• _About this exercise_: Could you count the lines in the entries beneath that hold the word "field"? Respond with the number alone.

============================================================

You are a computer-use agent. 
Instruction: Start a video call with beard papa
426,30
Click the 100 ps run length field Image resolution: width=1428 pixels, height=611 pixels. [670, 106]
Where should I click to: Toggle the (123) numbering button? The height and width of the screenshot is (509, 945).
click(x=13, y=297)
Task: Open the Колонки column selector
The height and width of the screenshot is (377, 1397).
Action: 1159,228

============================================================

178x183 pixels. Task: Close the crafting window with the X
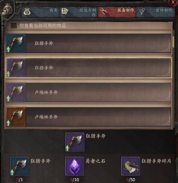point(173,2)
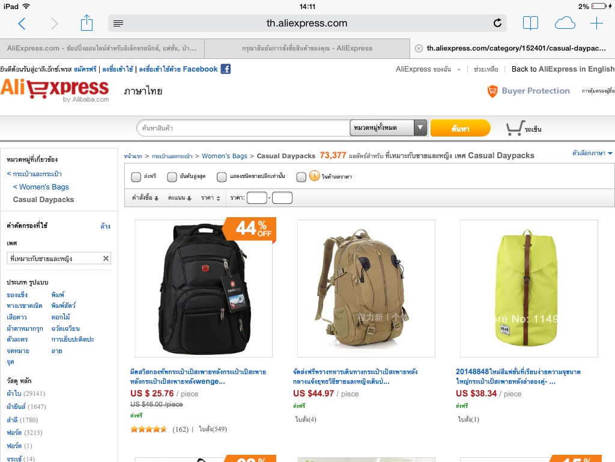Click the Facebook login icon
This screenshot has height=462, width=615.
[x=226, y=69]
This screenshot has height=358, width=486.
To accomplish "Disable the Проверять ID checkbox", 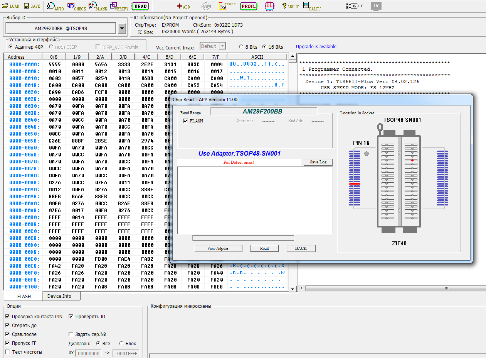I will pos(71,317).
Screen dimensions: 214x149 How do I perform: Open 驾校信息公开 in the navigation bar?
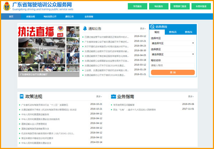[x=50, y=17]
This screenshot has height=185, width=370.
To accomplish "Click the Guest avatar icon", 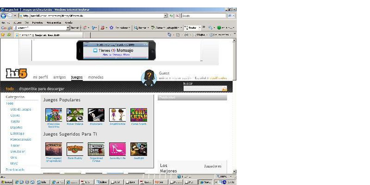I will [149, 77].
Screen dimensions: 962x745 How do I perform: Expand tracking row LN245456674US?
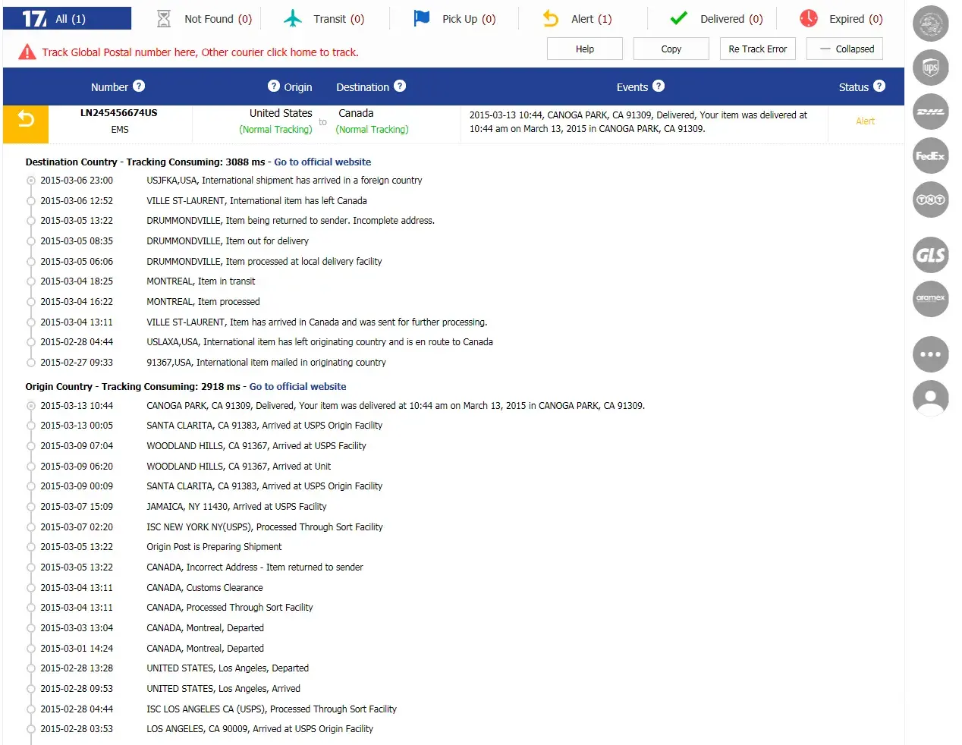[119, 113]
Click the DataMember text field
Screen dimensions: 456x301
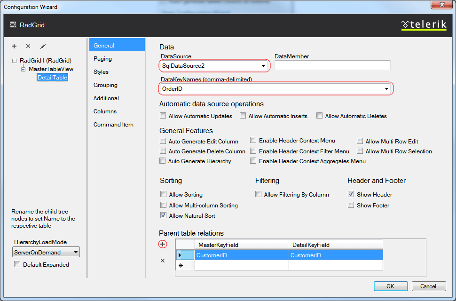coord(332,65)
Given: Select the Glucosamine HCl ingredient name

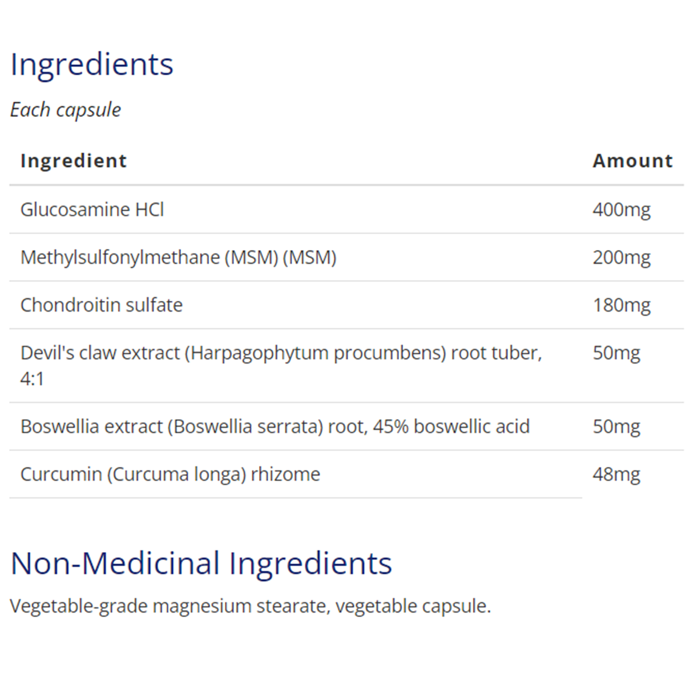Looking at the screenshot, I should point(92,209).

============================================================

• _Result_: 2